Except tariffs are no longer seen as being the best method through which to support foreign trade, and until Trump’s recent decision, the U.S had one of the lowest tariff’s globally – something he viewed as being a problem. But by reducing or eliminating foreign competition through raising tariffs, you give home-based industries and businesses the ability to increase their prices. This is not a problem for the minority who can afford the increase in costs, but this is a big problem for the average citizen.
Making America Great Again?
Let’s consider this: how many “Made in China” labels do you see on your products? A lot, right? Most people are aware how much cheaper products from China are, but the extent to which American’s rely on these products is likely underappreciated, as the few times you recall seeing a label is only a small fraction of what is purchased. In fact, China is America’s biggest trade partner. Has anyone looked at the label of their “Make America Great Again” hats? Even the President relies on foreign industries in his touted support of his home country.
Trump and his government explain the goal behind the President’s decision is to weaken the power of Chinese manufacturers and China’s exporting power. It seeks to encourage heavier reliance on U.S producers and manufacturers – domestically and abroad – using the hit to China’s economy to bolster U.S strength. China may be coerced into making their prices more competitive, which would show in the cost of goods to consumers, but that is a big “may”, and when it would happen (if it does) is anyone’s guess.
The benefit of international trade is that it allows every country to rely on trade partners for certain products so that they can then specialize in the production or manufacture of other products. The problem in the case of the U.S is that there is a very heavy reliance on products from China because the industries on home soil are either not existent, or insufficient, at making certain items period, let alone at competitive prices.
It is easy to understand why there is support for decisions that encourage an increase in the quantities of goods produced locally and the variety of what is produced. However, it is not a transition that can just happen by throwing tariffs onto trade goods, nor is it one that is purely beneficial either. Much of the productive and manufacturing sector in the U.S are not able or prepared to make a large number of the products the country has been relying on China for. If the goal really is to strengthen local production, it would be a more stable plan, for example, to work on developing the necessary industries first, before slapping the hand that feeds them.

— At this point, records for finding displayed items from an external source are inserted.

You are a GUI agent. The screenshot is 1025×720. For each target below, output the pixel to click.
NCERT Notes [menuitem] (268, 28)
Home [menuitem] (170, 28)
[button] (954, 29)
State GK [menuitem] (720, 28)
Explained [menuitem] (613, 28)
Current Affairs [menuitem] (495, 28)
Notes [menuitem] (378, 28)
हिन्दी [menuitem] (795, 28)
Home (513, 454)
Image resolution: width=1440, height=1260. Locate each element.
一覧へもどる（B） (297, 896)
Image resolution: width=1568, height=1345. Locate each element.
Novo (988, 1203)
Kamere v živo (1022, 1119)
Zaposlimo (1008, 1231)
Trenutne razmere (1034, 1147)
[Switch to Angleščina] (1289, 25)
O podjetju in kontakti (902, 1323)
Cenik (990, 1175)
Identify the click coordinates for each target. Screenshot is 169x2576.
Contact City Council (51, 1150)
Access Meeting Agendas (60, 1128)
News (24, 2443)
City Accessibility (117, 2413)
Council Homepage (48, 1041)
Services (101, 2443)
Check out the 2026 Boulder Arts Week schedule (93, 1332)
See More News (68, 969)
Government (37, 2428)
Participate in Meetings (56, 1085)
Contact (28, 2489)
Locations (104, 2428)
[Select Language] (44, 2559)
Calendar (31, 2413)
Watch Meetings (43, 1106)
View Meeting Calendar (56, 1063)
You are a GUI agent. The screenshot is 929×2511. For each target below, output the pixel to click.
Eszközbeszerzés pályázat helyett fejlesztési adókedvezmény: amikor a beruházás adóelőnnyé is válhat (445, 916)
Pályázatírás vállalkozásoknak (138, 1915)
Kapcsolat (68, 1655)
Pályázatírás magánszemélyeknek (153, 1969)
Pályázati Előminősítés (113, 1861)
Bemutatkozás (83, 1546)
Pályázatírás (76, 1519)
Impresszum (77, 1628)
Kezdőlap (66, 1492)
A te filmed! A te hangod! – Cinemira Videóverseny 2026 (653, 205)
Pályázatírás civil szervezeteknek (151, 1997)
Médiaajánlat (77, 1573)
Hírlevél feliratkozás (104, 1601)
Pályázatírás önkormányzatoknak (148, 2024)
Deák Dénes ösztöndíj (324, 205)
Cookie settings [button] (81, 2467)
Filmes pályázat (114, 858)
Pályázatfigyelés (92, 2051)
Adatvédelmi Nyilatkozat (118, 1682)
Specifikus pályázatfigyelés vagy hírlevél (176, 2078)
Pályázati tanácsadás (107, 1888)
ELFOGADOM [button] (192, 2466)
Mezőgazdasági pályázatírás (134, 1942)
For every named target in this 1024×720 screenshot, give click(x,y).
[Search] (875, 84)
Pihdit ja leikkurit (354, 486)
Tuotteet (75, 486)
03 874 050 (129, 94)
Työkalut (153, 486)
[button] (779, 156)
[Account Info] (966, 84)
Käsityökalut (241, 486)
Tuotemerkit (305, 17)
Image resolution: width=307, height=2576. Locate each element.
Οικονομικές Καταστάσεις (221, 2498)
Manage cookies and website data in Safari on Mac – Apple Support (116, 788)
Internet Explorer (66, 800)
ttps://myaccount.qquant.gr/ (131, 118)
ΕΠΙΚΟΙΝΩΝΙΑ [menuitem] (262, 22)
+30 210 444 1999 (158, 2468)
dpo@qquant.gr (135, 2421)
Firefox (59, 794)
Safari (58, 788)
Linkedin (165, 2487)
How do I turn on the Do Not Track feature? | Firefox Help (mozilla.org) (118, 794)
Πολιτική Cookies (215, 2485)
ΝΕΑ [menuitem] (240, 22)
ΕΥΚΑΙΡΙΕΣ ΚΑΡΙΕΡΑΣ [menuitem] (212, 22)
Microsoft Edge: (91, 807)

It is a cycle understood all too well: the rising cost of goods coming into the country is causing people to purchase fewer products, which, over time, will threaten to slow, halt, and potentially even reverse economic growth as it decreases employment. Higher prices for products and decreased employment means there are fewer people who can afford to pay for goods and services. And it affects more than just what the average citizen buys off shelves. The housing market – where construction products are largely imported from China – is also taking a hit. Not only is the cost of construction going up, but it has shifted the already weary market away from sellers, who are now trending toward withholding on selling their homes due to market value. Even the automobile industry is affected.
So, Is It Working?
And then there is the effect on the export business in the country as a result of China’s (predictable) retaliation. The agricultural sector has been hit particularly hard. Farmers, especially those who produce and export soybeans, lentils, flour, corn, beans, and oats, have seen a dramatic decrease in profits, as China was their second-largest buyer.
But China is feeling the strain, too, with factories decreasing in production and profits, and the country’s economic growth taking a hit. As a result, there have been minor concessions by China – most notably allowing for the import of GMO crops (which, for those who are environmentally conscientious will find this very disturbing), and agreeing to increase the quantities and selection of products they buy from the U.S. But they have yet to bend on some of the larger demands made by Trump.
Experts are predicting an all-out trade war won’t happen, but in the meantime, the US Treasury will reap the rewards of Trump’s decision. And it will do so at the expense of American citizens, who are at the mercy of a decision made by those who have the luxury of being able to afford to wait this out.